### PROBLEM STATEMENT:
Find the lines below in which the string "section" occurs. Copy each one.

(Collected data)
☆ ☆ ☆
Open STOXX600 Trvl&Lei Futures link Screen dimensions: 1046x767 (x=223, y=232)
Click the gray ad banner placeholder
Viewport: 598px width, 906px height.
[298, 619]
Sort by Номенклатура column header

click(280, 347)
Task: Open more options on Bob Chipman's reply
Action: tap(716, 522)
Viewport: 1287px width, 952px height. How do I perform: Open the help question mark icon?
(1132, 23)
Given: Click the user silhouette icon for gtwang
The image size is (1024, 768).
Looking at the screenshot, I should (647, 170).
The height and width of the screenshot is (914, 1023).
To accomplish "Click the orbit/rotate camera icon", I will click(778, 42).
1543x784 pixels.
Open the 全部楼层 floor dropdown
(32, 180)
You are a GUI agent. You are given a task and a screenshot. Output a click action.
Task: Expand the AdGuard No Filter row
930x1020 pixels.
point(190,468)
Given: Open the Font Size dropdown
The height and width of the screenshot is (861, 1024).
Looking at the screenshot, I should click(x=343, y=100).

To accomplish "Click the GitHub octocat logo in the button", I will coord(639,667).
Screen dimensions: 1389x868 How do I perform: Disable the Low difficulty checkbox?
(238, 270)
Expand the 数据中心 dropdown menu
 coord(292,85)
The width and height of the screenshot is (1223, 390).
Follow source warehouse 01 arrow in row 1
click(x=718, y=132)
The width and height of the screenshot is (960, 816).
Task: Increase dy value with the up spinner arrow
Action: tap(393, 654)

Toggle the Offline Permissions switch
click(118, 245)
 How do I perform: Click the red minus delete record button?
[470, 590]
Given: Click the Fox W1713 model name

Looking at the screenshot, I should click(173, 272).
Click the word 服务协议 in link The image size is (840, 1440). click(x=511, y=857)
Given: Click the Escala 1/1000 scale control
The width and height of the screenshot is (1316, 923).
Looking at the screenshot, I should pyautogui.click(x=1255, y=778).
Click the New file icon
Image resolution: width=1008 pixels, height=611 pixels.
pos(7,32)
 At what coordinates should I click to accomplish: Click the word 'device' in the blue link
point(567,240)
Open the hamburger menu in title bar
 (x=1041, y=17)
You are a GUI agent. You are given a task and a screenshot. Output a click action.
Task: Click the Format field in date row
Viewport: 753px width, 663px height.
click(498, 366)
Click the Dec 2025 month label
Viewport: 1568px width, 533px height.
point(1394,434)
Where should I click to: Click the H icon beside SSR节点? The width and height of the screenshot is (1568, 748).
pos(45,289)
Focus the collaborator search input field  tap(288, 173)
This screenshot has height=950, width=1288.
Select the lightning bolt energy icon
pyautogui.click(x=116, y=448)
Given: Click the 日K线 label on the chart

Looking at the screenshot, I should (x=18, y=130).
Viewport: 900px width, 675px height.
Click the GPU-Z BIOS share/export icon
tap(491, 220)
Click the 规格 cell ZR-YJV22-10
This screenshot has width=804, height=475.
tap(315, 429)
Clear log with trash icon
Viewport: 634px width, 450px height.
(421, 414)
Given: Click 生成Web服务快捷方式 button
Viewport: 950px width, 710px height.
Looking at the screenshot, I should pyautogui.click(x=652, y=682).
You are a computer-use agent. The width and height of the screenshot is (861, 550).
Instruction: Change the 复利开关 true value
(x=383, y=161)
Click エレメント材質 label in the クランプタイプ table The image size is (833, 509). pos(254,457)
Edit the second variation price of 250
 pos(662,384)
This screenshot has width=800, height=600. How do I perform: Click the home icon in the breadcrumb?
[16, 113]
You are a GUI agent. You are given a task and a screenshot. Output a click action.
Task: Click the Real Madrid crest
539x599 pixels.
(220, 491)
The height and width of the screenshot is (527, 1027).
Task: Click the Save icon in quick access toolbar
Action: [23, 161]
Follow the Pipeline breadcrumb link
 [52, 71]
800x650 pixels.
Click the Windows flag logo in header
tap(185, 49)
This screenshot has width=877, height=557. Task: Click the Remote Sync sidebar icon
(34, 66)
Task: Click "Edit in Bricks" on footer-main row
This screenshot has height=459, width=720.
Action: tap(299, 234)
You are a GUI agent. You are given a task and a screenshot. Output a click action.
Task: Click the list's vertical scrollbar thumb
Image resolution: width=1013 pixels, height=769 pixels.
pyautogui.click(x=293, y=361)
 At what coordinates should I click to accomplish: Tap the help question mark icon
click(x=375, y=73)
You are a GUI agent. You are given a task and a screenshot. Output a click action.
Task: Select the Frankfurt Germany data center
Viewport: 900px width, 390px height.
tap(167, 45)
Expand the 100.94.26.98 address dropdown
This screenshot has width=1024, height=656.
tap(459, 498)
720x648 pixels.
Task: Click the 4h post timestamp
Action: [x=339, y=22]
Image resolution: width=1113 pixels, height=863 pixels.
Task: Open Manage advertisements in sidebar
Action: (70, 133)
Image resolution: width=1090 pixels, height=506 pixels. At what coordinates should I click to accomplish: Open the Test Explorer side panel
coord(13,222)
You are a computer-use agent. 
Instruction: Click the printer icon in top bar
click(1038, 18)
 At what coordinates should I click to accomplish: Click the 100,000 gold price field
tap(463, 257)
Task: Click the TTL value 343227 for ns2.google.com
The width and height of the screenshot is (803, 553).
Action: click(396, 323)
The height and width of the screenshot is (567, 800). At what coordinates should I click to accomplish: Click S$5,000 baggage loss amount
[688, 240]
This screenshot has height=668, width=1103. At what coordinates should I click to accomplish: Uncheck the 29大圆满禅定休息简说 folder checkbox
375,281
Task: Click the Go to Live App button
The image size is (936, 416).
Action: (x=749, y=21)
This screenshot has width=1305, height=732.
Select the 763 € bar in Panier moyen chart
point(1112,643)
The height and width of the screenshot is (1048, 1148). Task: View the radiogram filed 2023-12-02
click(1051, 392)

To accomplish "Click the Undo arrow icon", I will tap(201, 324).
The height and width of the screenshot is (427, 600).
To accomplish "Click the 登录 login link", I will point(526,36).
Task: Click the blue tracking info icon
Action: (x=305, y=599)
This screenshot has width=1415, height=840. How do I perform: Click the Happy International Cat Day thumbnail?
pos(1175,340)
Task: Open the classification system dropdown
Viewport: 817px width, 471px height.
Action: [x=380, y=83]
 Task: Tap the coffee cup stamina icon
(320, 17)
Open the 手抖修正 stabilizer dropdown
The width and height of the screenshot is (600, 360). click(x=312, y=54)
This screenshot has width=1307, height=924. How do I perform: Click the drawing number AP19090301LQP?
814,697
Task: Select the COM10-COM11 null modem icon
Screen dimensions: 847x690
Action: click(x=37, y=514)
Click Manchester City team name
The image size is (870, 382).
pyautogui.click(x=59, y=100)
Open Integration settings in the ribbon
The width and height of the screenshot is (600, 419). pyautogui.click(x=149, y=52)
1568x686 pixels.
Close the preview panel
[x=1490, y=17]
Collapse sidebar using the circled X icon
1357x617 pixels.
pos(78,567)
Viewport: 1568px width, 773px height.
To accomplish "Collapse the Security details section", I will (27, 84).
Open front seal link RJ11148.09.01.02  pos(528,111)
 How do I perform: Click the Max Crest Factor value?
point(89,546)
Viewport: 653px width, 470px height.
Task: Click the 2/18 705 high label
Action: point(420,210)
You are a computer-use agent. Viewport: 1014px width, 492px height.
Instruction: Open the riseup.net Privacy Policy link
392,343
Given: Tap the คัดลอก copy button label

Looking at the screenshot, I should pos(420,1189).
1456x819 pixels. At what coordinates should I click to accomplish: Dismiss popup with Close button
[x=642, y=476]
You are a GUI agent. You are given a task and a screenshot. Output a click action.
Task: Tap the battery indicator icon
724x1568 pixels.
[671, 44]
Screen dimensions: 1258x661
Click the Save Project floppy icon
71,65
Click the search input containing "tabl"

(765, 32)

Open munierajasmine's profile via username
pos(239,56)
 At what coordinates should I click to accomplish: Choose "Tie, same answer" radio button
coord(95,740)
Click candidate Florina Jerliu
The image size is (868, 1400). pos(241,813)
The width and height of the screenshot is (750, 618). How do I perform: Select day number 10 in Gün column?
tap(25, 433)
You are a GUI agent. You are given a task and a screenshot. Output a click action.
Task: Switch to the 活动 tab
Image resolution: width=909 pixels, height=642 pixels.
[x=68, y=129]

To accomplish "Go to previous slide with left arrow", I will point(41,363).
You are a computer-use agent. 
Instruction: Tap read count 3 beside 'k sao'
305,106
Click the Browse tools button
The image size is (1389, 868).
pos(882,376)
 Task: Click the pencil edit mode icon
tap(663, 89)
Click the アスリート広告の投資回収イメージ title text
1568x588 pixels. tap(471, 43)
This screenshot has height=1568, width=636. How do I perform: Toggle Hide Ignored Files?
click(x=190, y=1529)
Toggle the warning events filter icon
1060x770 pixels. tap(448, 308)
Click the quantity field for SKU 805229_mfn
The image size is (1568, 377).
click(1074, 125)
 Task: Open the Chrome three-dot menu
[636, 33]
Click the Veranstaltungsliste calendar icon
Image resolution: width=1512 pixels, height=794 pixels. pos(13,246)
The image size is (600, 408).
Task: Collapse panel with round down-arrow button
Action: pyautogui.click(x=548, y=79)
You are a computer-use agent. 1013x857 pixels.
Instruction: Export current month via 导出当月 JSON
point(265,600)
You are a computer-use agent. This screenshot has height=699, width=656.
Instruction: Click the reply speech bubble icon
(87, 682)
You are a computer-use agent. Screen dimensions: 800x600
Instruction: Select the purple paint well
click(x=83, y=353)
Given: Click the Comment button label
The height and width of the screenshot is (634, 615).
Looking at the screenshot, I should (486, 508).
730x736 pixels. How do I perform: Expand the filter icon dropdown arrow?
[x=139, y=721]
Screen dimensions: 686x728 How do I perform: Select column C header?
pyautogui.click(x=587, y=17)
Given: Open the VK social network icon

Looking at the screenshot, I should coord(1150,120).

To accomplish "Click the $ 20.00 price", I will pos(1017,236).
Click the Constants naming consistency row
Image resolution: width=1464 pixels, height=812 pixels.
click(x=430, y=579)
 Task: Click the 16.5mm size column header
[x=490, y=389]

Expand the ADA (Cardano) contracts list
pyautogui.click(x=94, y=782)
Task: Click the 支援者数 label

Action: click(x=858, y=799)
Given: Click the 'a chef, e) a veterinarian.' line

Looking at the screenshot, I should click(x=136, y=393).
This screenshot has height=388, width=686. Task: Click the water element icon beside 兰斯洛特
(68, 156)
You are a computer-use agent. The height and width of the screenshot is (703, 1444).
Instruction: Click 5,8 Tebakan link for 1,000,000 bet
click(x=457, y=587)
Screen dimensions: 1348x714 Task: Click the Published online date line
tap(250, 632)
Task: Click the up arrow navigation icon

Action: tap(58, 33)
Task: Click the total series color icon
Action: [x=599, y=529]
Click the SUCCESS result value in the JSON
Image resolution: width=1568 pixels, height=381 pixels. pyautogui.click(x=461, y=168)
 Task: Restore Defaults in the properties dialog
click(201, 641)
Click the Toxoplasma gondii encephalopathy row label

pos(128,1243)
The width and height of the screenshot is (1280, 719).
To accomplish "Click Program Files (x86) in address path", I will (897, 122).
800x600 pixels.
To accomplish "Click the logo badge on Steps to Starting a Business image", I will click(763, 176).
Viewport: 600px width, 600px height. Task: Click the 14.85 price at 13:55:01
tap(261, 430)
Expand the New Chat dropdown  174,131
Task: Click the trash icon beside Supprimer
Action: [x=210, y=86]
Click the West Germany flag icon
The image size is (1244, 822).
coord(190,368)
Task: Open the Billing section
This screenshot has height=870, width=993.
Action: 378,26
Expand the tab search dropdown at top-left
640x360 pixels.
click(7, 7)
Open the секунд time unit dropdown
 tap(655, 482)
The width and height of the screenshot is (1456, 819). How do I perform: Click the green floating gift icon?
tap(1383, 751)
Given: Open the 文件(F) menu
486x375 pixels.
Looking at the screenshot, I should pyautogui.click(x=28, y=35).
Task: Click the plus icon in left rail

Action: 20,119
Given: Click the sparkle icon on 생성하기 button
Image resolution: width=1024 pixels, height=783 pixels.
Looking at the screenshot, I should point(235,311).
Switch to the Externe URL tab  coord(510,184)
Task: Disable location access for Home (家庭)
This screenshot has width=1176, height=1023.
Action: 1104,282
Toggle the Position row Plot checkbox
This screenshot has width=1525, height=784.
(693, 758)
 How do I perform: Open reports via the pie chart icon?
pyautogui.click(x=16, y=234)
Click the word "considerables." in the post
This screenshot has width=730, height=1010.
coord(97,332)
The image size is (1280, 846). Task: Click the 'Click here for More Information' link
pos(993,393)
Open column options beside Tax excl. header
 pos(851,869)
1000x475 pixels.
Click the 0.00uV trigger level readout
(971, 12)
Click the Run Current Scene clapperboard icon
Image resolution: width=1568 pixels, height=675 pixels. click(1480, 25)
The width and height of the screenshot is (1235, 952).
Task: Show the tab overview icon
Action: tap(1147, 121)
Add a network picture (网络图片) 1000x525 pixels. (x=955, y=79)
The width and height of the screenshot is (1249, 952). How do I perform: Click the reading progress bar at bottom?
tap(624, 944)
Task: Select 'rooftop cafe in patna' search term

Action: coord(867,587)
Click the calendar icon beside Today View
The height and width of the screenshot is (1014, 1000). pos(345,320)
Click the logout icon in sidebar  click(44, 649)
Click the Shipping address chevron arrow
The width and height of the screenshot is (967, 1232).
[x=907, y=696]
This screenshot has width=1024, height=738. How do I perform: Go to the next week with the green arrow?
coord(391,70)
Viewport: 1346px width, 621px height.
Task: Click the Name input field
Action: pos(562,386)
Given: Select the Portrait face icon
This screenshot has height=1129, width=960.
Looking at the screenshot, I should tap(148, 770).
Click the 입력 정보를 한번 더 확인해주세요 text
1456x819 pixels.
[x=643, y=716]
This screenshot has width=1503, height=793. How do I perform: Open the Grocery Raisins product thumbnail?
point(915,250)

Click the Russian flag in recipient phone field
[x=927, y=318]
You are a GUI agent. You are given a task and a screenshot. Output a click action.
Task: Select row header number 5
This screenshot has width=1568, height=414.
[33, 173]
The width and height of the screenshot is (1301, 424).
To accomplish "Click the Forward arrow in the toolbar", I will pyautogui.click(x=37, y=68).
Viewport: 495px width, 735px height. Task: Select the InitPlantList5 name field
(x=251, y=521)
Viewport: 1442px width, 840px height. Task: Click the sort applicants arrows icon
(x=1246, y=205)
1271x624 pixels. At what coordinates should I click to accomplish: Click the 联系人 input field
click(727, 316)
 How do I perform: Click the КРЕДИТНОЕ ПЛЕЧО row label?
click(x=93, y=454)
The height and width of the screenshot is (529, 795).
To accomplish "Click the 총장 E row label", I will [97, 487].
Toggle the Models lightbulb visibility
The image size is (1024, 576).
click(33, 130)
☆ ☆ ☆
### SOLUTION:
To accomplish "Collapse the Security details section", I will (27, 84).
Task: Open the Billing section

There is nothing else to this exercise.